I’ve been in this world long enough to know that many betas fantasize about being “good enough” to become more than the cuck. To be the boyfriend. The husband. The one who gets to claim the throne. But here’s the truth they need to hear: your power isn’t in replacing the alpha — it’s in supporting the Queen because she’s already chosen someone else.
Your role is not diminished because you’re not the main character. In fact, that’s exactly what makes your submission so powerful. You know you’re not the one. And still… you serve.
Still, you obey. Still, you crave to be used.
There’s a twisted kind of beauty in that. And I wouldn’t trade it for anything.
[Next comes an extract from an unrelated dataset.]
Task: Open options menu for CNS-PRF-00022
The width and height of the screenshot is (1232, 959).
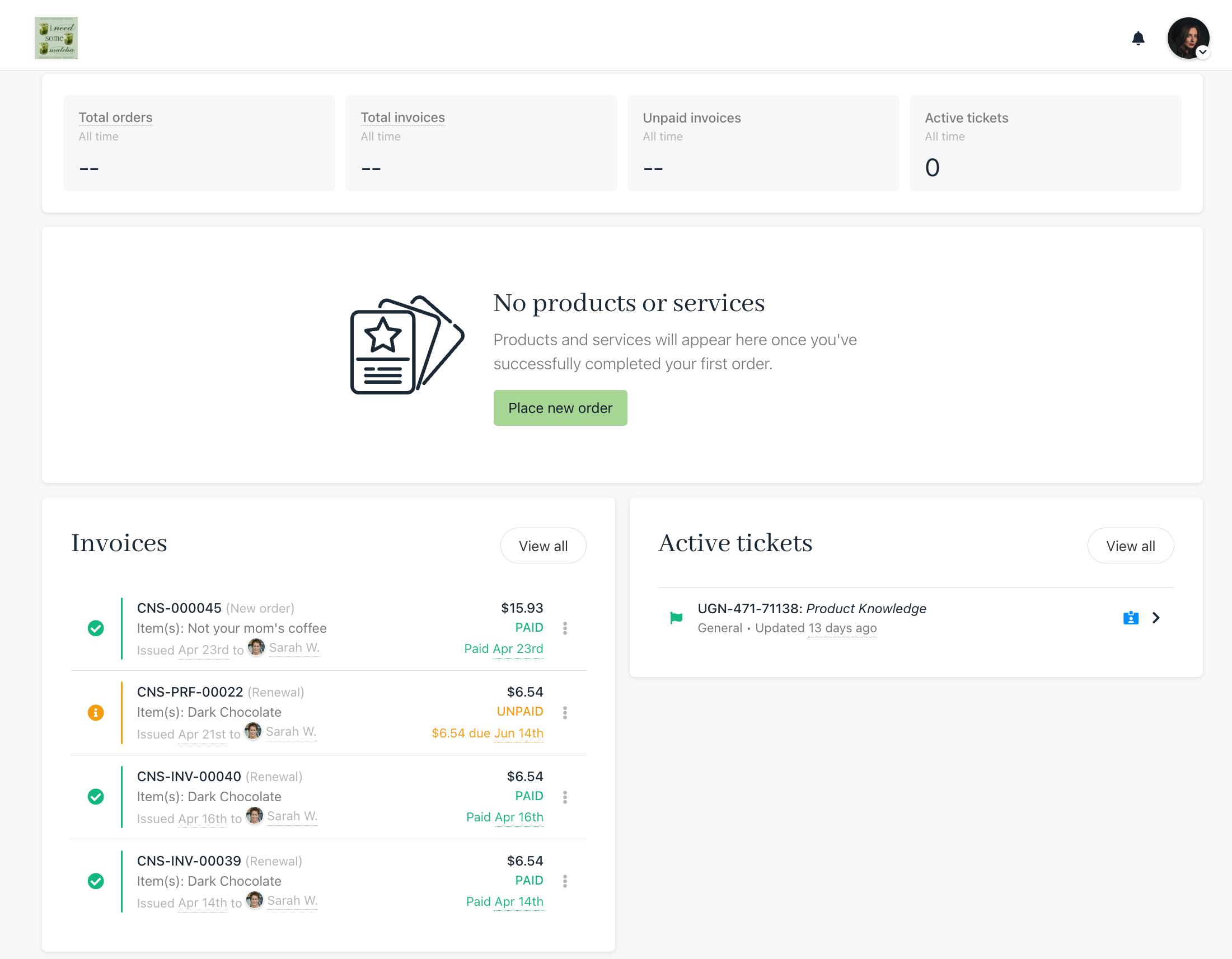Action: [x=565, y=713]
So yes, I love beta males. I love training them, teasing them, stretching their limits. I love hearing their pathetic little confessions and reminding them that their fantasy will never end with them getting the girl.
Because the truth is, they already have the girl — just not in the way they dreamed.
And honestly? That’s what makes it so perfect.

VERY Interesting article, there’s something about this whole scene/fetish I struggle to understand, and if I have to pigeonhole myself into a box I’d say I’m more on the submissive side when it comes down to kink and sexual preferences.
Outside of the fantasy/kink aspect of it, once sex (or the scene) is over, what do you get out of your bulls/alphas? Because I understand this is not just a kink/profession/fantasy for you, but an actual life style.
“Not because they’re not good enough (though many of them would argue that’s the reason — and I’d let them).” this sentence here in particular sounds like a lie, they are not good enough for you, and that’s what you get out of them, the thrill of humiliating them, and them accepting it willingly (and I imagine some good money).
Am I completely off mark here? Milking (pun intended lol) money and humiliation out of other persons is not loving them, there’s nothing wrong in it expecially since they want it, but can’t really say I love a person I like to humiliate, I might love the fact I can humiliate them, but not them as persons.
Sorry for the lengthy post, I was really looking to understand what’s behind all this, because I can understand it from the male perspective, it’s a strong form of humiliation, but what drives the dominant woman?
please do a more content about cucks that wnat to try it out taste of a cum either thier own cum or bull, make us try it please goddess !
I just read your “Why I love beta males” article and disagree with your description of beta males. Being a submissive doesn’t mean you cannot command a room or you lack fire. We can do that. Just because we are eager to serve doesn’t mean we look down or fumble when the object of that devotion walks into the room. I understand why you wouldn’t date one, but while all “wimps” might be betas, not all betas are “wimps.”